Major Rowland Francis Bowen (27 February 1916 - 4 September 1978) was a British Army officer and a cricket researcher, historian and writer.
Educated at Westminster School, Bowen received an emergency commission in April 1942 into the Indian Army.[1] He spent many years in Egypt, Sudan and India before returning to England in 1951 and joining the Royal Engineers as a captain, working at the War Office and ultimately being promoted to the rank of major. He later worked for the Joint Intelligence Bureau, part of Britain's military intelligence establishment.
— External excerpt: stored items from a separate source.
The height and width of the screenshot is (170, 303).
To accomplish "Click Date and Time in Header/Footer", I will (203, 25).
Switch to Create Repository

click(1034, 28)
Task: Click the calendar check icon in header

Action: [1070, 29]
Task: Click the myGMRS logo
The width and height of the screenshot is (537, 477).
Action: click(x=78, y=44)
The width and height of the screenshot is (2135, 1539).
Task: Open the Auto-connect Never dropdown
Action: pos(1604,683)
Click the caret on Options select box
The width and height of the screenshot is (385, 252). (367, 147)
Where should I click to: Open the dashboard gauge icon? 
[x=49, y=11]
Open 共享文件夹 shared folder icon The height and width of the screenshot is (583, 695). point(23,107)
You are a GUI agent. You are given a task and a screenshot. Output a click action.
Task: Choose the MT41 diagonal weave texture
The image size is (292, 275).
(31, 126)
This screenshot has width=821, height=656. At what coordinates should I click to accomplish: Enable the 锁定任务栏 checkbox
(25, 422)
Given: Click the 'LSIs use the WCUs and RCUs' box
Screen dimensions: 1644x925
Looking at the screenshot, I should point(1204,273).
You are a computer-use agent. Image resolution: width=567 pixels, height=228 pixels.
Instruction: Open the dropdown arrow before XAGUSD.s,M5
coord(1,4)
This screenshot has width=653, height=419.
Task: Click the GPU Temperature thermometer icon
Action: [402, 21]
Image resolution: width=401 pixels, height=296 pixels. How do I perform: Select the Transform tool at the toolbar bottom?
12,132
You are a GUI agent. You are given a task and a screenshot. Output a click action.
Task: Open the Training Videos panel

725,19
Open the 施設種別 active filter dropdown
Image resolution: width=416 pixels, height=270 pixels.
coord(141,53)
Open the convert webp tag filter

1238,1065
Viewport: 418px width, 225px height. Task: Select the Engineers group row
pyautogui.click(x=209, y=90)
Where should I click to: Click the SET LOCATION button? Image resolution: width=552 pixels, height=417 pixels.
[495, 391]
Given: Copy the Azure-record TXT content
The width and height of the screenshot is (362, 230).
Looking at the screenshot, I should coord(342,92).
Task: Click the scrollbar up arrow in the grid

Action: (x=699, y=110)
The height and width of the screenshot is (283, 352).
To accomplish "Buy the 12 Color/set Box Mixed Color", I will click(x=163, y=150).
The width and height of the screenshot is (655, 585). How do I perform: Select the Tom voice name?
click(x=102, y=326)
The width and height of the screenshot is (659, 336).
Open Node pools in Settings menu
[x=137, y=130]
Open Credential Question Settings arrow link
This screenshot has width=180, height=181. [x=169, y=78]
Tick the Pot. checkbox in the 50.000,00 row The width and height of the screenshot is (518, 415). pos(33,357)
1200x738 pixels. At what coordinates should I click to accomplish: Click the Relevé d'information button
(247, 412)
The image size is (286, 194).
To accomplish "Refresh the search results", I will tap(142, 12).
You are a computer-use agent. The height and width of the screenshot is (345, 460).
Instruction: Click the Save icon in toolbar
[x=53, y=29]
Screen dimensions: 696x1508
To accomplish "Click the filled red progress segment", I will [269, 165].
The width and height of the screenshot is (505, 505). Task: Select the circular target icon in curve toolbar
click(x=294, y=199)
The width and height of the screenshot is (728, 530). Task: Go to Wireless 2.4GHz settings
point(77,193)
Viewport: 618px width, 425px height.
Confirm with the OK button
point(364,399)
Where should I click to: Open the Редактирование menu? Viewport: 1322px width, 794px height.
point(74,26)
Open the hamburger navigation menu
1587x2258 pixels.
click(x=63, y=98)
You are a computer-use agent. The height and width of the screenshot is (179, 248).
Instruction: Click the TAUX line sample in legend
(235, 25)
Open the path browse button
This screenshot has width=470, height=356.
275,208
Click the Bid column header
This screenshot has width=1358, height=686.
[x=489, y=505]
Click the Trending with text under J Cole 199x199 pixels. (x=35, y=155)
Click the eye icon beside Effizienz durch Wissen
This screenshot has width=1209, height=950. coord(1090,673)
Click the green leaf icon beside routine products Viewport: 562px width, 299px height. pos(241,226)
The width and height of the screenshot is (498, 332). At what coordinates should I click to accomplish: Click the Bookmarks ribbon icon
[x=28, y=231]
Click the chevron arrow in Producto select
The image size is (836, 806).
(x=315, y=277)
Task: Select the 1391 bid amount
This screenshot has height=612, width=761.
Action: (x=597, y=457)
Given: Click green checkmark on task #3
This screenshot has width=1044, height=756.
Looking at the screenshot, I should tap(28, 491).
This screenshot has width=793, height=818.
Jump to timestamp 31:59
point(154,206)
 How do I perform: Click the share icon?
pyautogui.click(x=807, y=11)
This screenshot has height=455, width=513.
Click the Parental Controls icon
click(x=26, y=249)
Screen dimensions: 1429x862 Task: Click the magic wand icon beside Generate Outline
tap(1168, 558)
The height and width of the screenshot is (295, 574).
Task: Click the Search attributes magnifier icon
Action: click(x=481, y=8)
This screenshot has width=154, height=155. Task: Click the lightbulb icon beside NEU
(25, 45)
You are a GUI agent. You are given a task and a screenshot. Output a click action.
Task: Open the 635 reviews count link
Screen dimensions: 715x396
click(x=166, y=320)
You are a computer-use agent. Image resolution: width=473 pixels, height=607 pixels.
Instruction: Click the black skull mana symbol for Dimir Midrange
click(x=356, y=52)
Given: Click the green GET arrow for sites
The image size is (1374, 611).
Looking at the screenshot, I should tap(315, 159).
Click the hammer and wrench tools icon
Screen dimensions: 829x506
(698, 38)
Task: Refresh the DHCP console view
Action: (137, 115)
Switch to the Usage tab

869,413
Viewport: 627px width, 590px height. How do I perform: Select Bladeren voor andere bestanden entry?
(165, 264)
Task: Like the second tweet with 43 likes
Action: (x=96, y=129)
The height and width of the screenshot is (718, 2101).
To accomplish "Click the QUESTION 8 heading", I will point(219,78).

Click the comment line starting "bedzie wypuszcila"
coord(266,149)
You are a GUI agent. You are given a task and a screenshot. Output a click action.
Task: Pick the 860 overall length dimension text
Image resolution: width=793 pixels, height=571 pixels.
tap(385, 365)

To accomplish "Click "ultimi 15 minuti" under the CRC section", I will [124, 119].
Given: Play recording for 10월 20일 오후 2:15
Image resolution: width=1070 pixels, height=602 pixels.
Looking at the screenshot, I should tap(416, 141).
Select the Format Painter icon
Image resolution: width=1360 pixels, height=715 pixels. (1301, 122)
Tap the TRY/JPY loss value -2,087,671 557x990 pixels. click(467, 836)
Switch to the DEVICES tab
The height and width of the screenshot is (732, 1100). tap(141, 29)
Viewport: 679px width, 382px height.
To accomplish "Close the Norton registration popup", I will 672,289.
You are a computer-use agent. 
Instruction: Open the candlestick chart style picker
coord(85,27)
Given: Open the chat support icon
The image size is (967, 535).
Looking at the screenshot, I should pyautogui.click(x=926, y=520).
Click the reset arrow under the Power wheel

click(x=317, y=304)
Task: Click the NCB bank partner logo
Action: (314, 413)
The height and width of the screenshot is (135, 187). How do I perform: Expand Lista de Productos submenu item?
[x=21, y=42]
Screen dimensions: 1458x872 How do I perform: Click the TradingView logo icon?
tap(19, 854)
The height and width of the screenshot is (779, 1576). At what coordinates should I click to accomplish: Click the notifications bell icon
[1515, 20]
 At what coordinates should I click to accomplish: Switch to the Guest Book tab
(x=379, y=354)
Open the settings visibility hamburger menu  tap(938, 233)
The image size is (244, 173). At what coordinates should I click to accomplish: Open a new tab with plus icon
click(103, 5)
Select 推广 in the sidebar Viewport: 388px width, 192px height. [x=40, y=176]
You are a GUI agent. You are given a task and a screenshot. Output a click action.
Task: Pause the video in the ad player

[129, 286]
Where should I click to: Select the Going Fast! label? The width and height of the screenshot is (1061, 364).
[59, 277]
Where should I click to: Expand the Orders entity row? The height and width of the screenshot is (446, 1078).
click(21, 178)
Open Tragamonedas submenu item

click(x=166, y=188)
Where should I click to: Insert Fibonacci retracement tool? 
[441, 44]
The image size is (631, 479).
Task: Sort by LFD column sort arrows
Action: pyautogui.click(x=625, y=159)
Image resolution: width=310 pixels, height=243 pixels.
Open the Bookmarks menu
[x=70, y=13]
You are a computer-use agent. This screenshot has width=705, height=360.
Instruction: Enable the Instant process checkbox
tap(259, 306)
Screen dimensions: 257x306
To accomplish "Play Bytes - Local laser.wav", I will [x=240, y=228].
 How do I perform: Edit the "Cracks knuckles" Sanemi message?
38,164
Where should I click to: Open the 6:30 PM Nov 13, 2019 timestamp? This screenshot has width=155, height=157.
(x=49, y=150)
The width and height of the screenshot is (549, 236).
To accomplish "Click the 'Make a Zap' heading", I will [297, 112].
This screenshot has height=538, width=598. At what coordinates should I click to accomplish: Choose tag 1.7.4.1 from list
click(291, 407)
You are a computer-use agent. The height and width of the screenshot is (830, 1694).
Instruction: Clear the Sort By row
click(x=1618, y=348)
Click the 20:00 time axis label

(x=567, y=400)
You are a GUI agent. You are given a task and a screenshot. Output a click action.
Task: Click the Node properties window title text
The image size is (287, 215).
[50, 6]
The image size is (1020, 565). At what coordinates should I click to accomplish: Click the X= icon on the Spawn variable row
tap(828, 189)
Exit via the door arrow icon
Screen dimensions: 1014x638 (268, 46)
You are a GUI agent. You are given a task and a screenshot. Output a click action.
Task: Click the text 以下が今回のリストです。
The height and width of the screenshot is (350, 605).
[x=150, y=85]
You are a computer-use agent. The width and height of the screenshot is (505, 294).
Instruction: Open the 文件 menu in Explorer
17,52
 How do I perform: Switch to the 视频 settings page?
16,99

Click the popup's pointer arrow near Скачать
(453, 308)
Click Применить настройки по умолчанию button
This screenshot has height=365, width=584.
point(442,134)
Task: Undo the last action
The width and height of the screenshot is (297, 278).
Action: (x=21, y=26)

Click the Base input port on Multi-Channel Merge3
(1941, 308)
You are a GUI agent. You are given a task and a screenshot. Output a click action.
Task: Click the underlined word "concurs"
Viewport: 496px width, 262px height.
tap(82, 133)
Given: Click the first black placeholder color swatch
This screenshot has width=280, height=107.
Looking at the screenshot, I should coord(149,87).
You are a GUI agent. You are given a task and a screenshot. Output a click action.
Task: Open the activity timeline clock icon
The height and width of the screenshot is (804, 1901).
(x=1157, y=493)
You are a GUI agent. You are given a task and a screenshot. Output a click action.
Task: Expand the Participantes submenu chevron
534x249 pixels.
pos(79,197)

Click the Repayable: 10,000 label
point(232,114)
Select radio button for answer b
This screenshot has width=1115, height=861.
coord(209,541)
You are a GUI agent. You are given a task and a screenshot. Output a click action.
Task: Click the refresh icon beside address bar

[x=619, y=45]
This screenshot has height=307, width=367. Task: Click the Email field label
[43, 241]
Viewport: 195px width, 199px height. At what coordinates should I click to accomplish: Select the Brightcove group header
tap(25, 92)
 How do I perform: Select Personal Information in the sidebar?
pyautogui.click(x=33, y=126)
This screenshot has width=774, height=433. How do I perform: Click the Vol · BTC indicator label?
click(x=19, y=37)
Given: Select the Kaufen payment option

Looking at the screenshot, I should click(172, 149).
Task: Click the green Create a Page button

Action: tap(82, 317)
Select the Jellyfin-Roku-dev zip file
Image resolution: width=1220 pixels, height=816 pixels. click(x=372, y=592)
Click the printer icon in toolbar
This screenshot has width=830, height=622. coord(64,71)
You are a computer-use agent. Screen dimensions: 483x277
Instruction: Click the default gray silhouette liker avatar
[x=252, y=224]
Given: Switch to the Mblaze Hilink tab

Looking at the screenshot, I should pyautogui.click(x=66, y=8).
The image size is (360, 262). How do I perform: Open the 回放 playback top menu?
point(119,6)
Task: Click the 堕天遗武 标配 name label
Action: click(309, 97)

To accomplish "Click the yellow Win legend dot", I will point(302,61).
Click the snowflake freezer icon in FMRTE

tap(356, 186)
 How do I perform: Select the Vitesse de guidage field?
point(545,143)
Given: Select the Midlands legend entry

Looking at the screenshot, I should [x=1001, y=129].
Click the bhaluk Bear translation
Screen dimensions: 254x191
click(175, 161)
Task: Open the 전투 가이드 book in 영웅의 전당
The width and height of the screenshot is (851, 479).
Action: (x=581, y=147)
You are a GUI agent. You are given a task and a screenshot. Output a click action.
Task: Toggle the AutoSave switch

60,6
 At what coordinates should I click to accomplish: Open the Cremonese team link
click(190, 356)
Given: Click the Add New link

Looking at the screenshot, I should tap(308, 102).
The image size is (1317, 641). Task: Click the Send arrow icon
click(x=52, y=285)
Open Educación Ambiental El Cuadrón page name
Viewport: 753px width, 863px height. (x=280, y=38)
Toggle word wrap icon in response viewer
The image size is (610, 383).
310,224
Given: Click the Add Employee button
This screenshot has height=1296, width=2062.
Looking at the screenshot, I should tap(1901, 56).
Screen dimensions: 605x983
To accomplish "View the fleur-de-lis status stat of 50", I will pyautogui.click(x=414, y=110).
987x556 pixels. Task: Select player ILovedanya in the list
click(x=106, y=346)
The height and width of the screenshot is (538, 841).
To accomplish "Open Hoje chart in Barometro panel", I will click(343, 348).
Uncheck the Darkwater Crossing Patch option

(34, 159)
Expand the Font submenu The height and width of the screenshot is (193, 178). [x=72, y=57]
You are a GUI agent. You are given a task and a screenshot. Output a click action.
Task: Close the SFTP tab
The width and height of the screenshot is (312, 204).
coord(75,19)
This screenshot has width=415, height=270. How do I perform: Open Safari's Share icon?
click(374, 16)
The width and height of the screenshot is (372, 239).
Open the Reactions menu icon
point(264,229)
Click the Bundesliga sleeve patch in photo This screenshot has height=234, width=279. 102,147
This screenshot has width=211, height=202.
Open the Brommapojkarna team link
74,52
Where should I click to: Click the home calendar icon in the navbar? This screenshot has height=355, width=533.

He became involved in cricket research and history in 1958 and, in 1963, he founded the magazine The Cricket Quarterly which ran until 1970.[2] He is best known for his book Cricket: A History of its Growth and Development throughout the World (1970)[3] which has been described as "indispensable" but also as "spikily controversial and vigorously wide-ranging".[4] In John Arlott's review of the book for Wisden, he commented that it was "unique in my experience as a major work on cricket written from a wide view, in disapproval of the game's establishment and in expectation of the demise of the first-class game".[5]
An eccentric and difficult man - "Bowen never made an influential friend he couldn’t turn into an avowed adversary" - Bowen amputated his perfectly healthy right leg below the knee in September 1968.[6]
In 1974 he married a widow, Anne Valerie Jodelko, who had two visually-impaired sons. He died four years later, at Buckfastleigh, Devon, aged 62.[6]